No effect of Arg-II silencing on cAMP stimulated by dDAVP was noted. There was no significant difference in the elevation of cAMP concentration in response to dDAVP after knockdown of Arg-II in principal cells. mCCD_cl1 cells were plated onto 96-well plates and grown to confluence, then transduced with rAd/U6-LacZ^shRNA as control or rAd/U6-Arg-II^shRNA to silence Arg-II gene. Forty-eight hours post-transduction, cells were serum starved overnight, then incubated with or without 10⁻⁸ M dDAVP for the last 0.5, 4, or 24 h. During the last 30 min, 0.5 mM of the phosphodiesterase inhibitor, 3-isobutyl-1-methylxanthine (IBMX), was added. Cells were then lysed and intracellular cAMP was measured.
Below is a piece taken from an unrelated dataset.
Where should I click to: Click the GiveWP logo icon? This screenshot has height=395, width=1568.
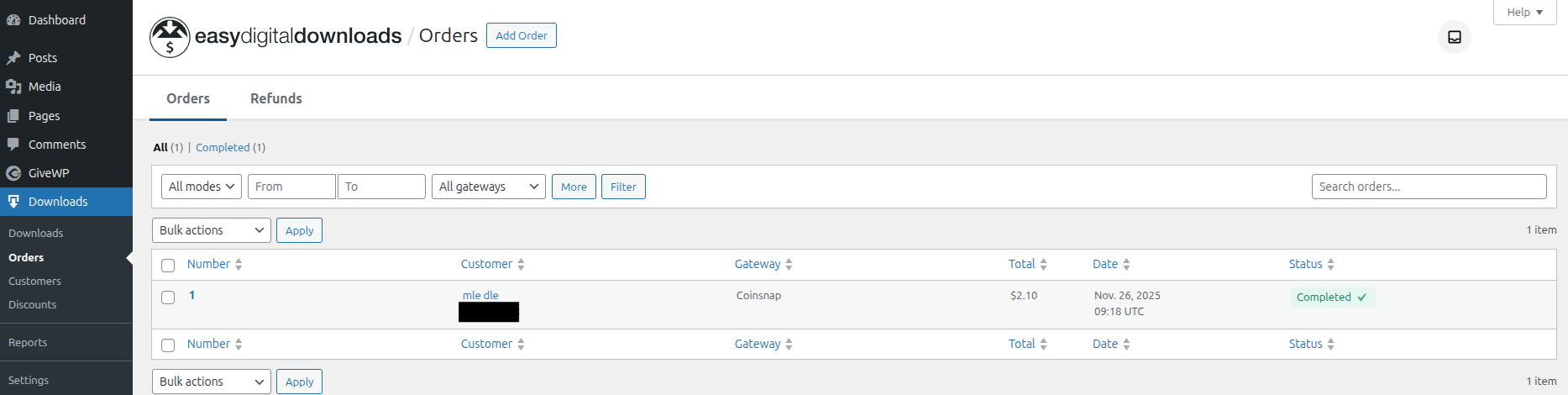point(13,173)
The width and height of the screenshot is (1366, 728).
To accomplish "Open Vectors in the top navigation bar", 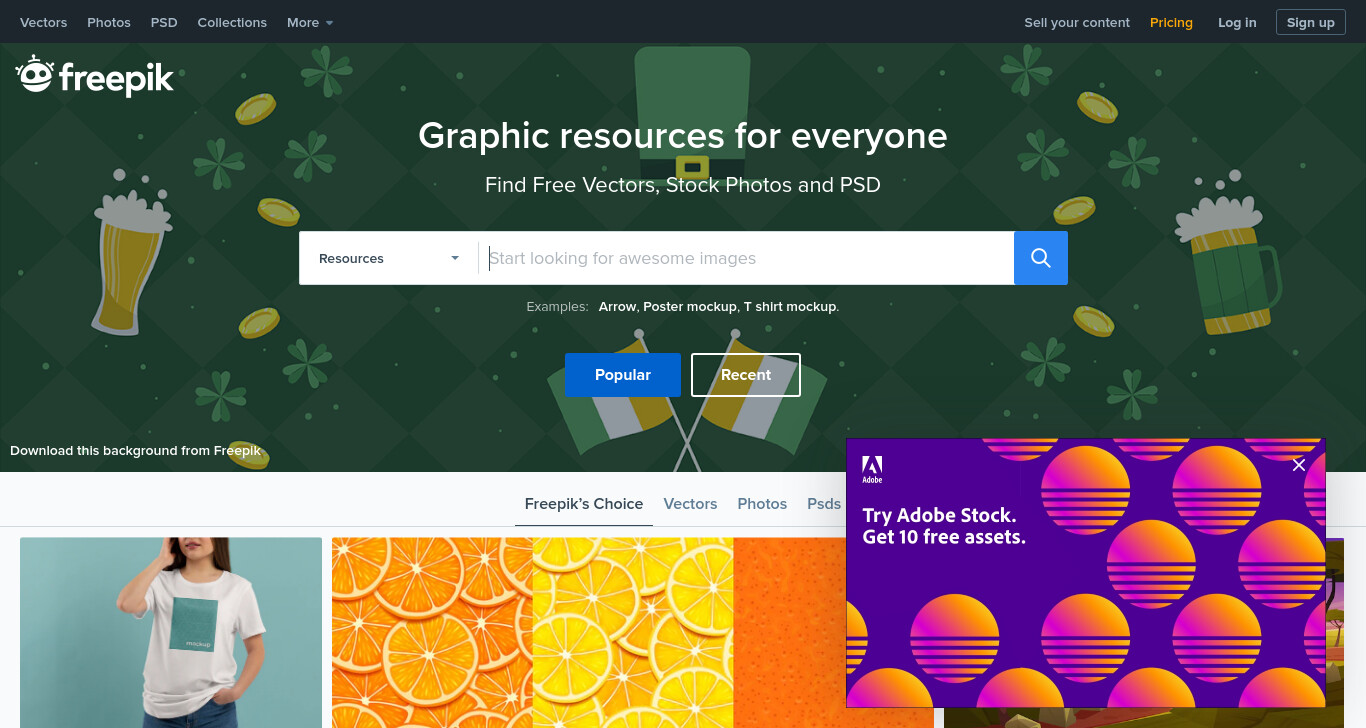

N.s., not significant. *P < 0.001 compared with LacZ^shRNA without dDAVP, ^#P < 0.001 compared with Arg-II^shRNA without dDAVP.

Figure 8

Inhibition of PKA prevents the augmentation of dDAVP-induced AQP2 by Arg-II silencing. mCCD_cl1 cells were transduced with rAd/U6-LacZ^shRNA as control or rAd/U6-Arg-II^shRNA to silence Arg-II gene. Forty-eight hours post-transduction, cells were serum starved overnight, then incubated in the absence or presence of 10⁻⁸ M dDAVP for 24 h. For inhibition of PKA, cells were pretreated with 20 µM PKA inhibitor (PKi), a selective PKA inhibitor, for 1 h, then challenged continuously with PKi for 24 h. Immunoblotting analyses of AQP2 in total cell lysates (40 µg/lane; A) and AQP2 in crude membrane fractions (15 µg/lane; B) were performed. Tubulin and Na⁺/K⁺-ATPase served as loading control for total kidney lysates and crude membrane fractions, respectively. Shown are representative blots from 4 independent experiments. Data are expressed as fold change to LacZ^shRNA plus dDAVP group. *P < 0.05, **P < 0.01, ***P < 0.001.